Today, Australia’s Employment Change report was published with a significant increase to 22.6k from the previous figure of -0.7k which was expected to be at 19.8k, MI Inflation Expectation slightly increased to 3.7% from the previous value of 3.6%, and the Unemployment Rate unexpectedly edged up to 5.6% whereas it was expected to be unchanged at 5.5%.
On the other hand, today US Unemployment Claims report was published with an unexpected increase to 222k from the previous figure of 211k which was expected to be at 216k and Philly Fed Manufacturing Index report was published with an increase to 34.4 from the previous figure of 23.2 which was expected to decrease to 21.1. Moreover, today US CB Leading Index report is going to be published which is expected to increase to 0.4% from the previous value of 0.3% and Natural Gas Storage is also expected to rise to 105B from the previous figure of 89B.

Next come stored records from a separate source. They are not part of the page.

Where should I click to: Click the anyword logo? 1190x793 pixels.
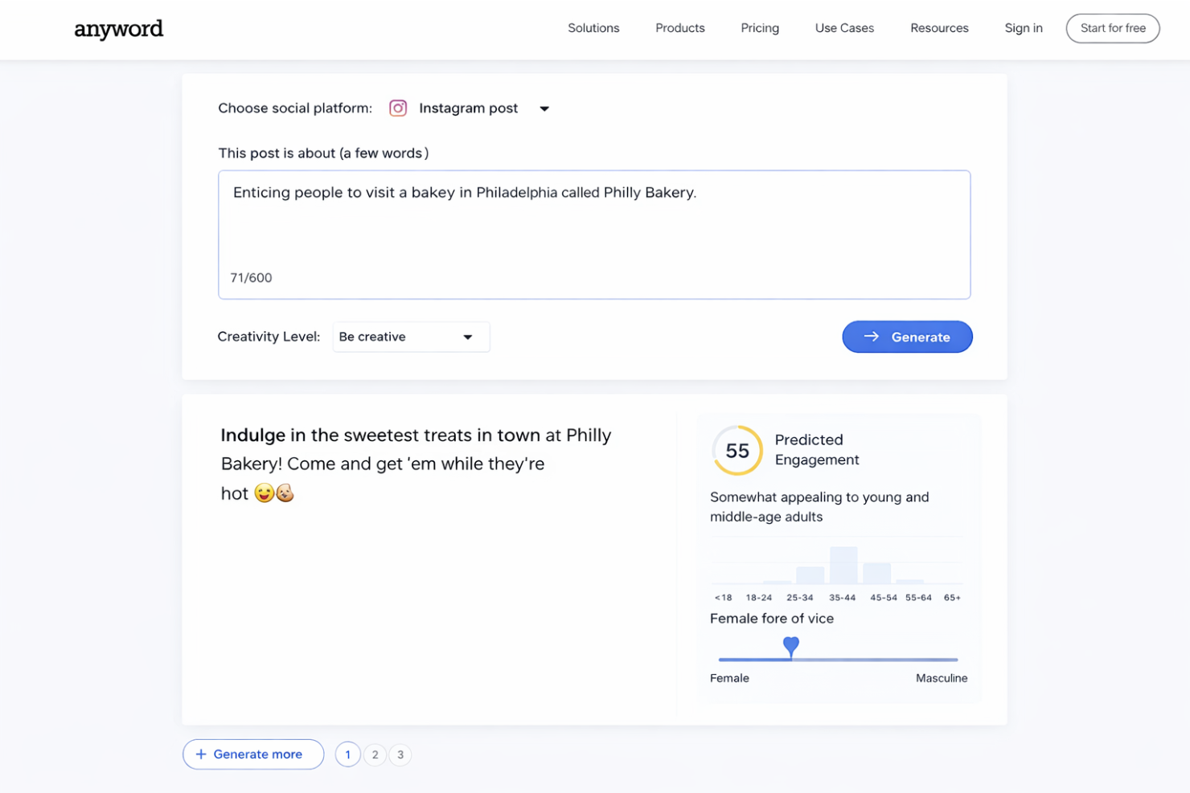118,29
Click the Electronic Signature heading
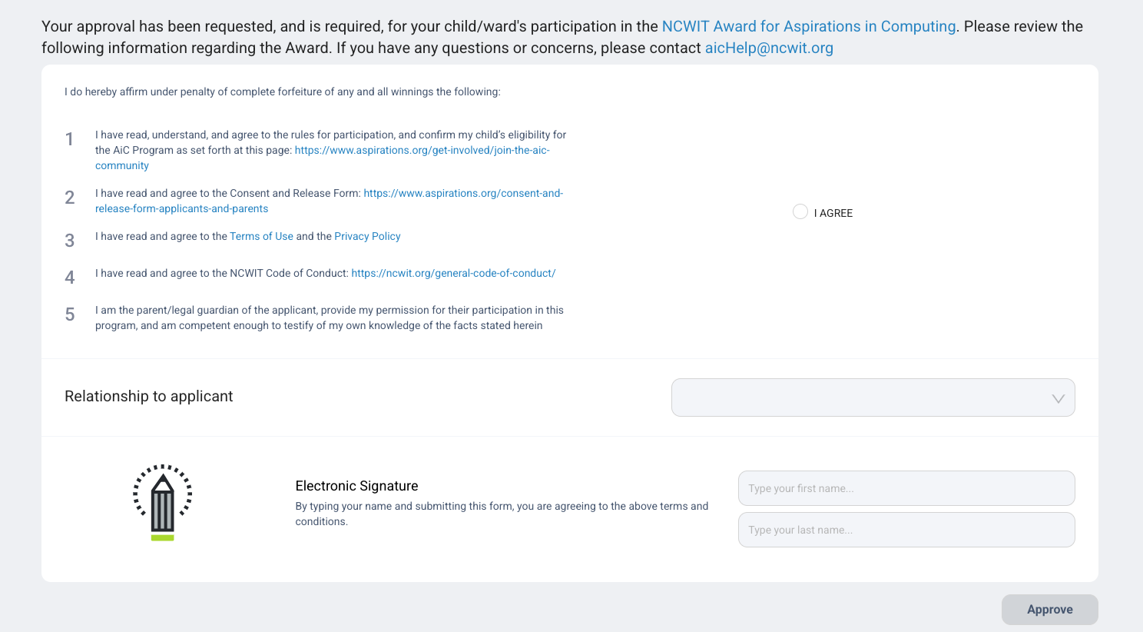This screenshot has height=632, width=1143. tap(356, 486)
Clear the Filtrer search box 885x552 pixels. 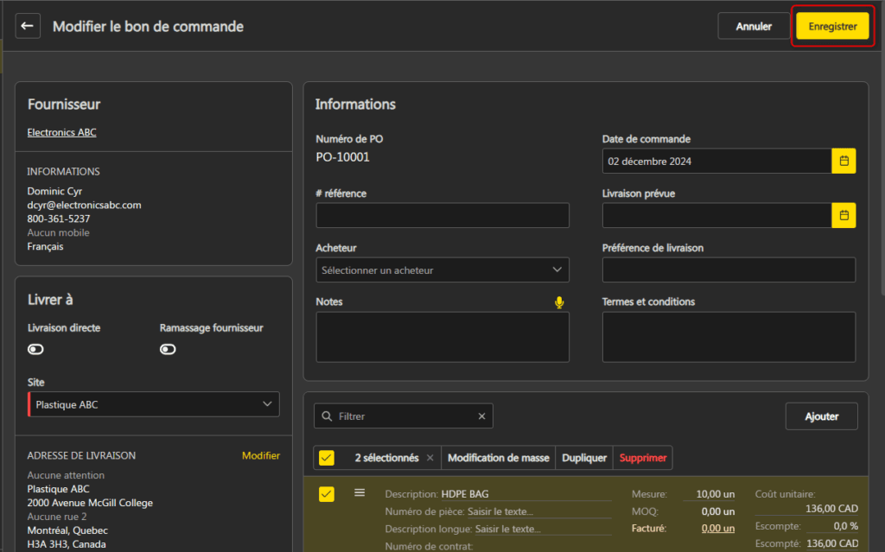481,416
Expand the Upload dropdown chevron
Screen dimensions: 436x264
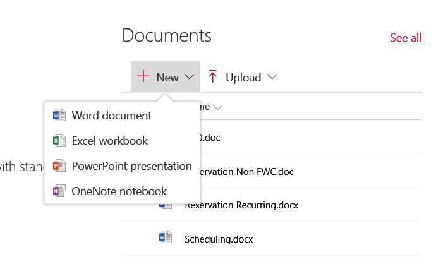[x=272, y=77]
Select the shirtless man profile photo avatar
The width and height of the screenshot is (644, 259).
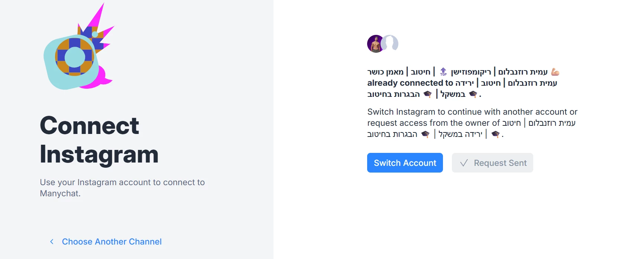pyautogui.click(x=375, y=44)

As for the current scenario, despite the mixed economic reports from Australia with an increase in Employment Change and also increase in Unemployment Rate, AUD extended weakness against USD. US economic reports published today have been quite impressive, besides upcoming US reports are also forecasted to show positive readings that might lead to further bearish pressure in the pair. To sum up, USD is expected to have an upper hand over AUD in the coming days.
Now let us look at the technical view. The price has rejected the bulls of the dynamic level of 20 EMA whereas with confluence to horizontal and dynamic resistance further bearish pressure is expected in this pair with a target towards 0.74 support area in the coming days. As the price remains below 0.7550 with a daily close, the bearish bias is expected to continue further.